#### STUDY MATERIAL ####

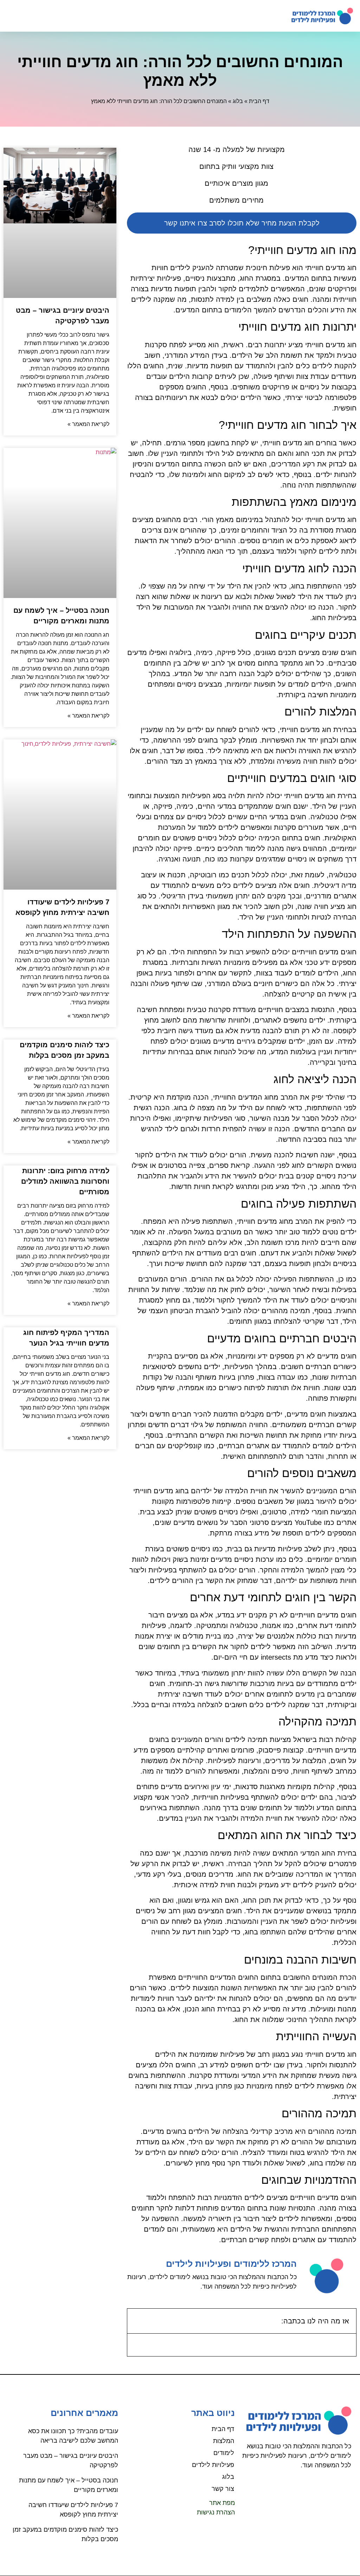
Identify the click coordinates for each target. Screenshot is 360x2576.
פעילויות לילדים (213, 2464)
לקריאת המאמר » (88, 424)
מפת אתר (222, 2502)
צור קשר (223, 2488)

####
#### STUDY MATERIAL ####

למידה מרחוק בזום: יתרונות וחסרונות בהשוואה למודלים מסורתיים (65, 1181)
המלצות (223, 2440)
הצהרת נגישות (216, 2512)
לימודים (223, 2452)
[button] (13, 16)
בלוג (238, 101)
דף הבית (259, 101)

####

In the listing above, find the line with "המלצות (223, 2440)" and the line with "דף הבית (259, 101)", then print exactly those two lines and every line between them, and nothing more.

המלצות (223, 2440)
הצהרת נגישות (216, 2512)
לימודים (223, 2452)
[button] (13, 16)
בלוג (238, 101)
דף הבית (259, 101)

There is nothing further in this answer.